**What to do:** In exact form, set down only those lines of the material that run from its first line to the line with "Task: Click the optical disk chooser button", inclusive.

**Information given:**
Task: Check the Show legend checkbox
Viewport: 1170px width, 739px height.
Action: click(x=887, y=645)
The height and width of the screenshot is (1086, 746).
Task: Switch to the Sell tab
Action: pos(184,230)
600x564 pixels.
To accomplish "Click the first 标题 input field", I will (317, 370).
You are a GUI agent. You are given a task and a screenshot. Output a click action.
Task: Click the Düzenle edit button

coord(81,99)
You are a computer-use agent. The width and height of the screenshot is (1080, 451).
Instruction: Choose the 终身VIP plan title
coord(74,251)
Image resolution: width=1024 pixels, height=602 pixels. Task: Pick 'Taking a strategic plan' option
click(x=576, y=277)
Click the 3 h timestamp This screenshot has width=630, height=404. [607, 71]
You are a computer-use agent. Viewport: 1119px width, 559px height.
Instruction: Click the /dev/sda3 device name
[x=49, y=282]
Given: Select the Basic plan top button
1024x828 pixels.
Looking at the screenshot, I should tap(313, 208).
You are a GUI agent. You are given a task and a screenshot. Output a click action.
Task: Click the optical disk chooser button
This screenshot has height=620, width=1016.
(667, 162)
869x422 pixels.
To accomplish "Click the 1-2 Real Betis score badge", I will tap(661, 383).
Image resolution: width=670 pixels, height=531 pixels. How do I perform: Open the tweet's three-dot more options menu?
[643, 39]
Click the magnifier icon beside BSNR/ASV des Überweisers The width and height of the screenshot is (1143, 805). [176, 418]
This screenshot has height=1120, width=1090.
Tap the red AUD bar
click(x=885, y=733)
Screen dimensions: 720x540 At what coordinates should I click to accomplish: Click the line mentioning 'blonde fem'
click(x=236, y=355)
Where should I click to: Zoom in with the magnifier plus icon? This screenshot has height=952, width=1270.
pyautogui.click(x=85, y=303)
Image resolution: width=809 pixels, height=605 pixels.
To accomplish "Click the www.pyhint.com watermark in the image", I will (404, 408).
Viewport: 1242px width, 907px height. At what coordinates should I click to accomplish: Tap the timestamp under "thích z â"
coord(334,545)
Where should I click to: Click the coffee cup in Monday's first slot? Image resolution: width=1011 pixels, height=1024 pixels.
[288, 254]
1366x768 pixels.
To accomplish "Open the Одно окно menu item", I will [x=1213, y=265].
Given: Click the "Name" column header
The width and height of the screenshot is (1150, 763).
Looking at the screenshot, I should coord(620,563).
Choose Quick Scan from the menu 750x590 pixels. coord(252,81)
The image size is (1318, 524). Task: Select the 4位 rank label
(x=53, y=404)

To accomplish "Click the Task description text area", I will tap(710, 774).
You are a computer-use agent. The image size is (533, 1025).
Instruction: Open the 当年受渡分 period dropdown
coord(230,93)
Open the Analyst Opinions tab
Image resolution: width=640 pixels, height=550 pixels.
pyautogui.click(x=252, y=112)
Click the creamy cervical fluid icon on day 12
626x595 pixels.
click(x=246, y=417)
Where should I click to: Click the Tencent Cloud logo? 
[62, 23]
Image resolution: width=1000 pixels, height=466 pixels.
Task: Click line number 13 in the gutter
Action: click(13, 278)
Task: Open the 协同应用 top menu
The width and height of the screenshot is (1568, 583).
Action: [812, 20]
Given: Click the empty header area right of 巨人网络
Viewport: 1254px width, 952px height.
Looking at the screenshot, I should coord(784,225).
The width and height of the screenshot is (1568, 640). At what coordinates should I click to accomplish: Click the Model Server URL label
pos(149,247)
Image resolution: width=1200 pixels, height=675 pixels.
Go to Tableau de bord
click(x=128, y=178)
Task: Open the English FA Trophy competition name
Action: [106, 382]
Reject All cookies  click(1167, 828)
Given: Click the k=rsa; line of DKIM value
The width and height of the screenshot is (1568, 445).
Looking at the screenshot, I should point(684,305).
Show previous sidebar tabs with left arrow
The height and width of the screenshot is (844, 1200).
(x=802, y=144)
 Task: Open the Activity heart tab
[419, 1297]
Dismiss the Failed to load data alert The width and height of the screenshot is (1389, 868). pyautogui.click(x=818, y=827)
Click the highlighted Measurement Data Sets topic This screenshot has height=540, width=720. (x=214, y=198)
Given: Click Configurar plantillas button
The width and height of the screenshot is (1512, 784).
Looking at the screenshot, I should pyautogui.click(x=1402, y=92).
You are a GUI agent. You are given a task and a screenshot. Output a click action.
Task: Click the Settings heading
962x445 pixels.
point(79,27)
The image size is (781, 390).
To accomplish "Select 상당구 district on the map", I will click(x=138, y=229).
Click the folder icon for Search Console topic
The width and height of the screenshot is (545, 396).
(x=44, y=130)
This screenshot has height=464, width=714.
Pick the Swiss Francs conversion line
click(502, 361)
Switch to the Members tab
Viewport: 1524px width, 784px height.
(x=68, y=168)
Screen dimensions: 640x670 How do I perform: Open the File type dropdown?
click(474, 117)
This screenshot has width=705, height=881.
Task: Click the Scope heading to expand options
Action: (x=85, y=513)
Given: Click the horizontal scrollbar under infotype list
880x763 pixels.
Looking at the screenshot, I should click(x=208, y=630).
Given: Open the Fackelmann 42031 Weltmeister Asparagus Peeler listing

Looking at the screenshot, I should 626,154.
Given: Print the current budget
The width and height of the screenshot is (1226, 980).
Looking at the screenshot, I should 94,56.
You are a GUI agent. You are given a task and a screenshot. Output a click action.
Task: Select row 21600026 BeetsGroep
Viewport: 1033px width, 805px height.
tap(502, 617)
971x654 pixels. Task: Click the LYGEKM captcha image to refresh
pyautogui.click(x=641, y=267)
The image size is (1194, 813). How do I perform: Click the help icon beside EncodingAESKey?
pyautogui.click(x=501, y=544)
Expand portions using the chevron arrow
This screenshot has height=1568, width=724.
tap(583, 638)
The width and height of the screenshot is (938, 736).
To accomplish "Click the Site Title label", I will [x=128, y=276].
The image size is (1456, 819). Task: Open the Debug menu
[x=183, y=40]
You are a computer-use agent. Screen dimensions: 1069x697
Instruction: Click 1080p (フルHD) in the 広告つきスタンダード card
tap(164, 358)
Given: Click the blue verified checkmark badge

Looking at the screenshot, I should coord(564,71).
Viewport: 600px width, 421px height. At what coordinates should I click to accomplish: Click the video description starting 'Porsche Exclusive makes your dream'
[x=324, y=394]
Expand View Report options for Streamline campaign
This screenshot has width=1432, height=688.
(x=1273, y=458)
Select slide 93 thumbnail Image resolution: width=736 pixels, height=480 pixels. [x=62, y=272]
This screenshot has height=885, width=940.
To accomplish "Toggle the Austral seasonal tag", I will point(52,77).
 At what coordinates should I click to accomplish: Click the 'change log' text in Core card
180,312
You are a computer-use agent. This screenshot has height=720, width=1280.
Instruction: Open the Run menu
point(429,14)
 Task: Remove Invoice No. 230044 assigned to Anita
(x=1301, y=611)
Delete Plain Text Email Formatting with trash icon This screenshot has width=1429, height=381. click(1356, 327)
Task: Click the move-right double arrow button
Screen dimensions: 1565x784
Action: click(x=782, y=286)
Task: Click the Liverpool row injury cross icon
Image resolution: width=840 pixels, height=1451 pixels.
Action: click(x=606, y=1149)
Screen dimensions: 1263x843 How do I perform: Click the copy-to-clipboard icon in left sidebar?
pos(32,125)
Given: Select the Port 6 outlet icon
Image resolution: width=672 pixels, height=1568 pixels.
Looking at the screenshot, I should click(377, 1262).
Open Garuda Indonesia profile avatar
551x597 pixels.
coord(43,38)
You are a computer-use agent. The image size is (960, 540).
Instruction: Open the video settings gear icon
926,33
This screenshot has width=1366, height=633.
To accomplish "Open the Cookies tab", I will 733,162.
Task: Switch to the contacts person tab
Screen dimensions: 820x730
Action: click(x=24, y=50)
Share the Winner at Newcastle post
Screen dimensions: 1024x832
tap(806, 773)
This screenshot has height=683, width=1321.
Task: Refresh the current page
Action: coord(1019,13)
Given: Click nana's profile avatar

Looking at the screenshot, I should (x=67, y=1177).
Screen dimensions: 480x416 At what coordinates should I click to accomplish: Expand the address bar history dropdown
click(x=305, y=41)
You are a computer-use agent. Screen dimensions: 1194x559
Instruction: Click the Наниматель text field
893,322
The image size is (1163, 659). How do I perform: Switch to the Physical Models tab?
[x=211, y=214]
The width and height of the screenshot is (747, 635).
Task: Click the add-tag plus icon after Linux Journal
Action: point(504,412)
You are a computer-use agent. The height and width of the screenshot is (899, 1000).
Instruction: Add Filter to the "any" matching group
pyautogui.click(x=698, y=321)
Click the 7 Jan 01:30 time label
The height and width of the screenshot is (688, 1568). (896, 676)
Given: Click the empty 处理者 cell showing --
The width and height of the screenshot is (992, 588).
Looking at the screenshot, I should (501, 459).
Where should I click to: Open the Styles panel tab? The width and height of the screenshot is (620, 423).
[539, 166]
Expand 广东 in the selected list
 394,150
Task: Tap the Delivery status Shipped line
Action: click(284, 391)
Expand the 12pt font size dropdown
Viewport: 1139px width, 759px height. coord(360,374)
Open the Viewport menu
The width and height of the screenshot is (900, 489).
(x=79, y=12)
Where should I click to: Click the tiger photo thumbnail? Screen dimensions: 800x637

**Result of the task:**
Task: Check the Show legend checkbox
Viewport: 1170px width, 739px height.
Action: click(x=887, y=645)
The height and width of the screenshot is (1086, 746).
Task: Switch to the Sell tab
Action: pos(184,230)
600x564 pixels.
To accomplish "Click the first 标题 input field", I will (317, 370).
You are a GUI agent. You are given a task and a screenshot. Output a click action.
Task: Click the Düzenle edit button

coord(81,99)
You are a computer-use agent. The width and height of the screenshot is (1080, 451).
Instruction: Choose the 终身VIP plan title
coord(74,251)
Image resolution: width=1024 pixels, height=602 pixels. Task: Pick 'Taking a strategic plan' option
click(x=576, y=277)
Click the 3 h timestamp This screenshot has width=630, height=404. [607, 71]
You are a computer-use agent. Viewport: 1119px width, 559px height.
Instruction: Click the /dev/sda3 device name
[x=49, y=282]
Given: Select the Basic plan top button
1024x828 pixels.
Looking at the screenshot, I should tap(313, 208).
You are a GUI agent. You are given a task and a screenshot. Output a click action.
Task: Click the optical disk chooser button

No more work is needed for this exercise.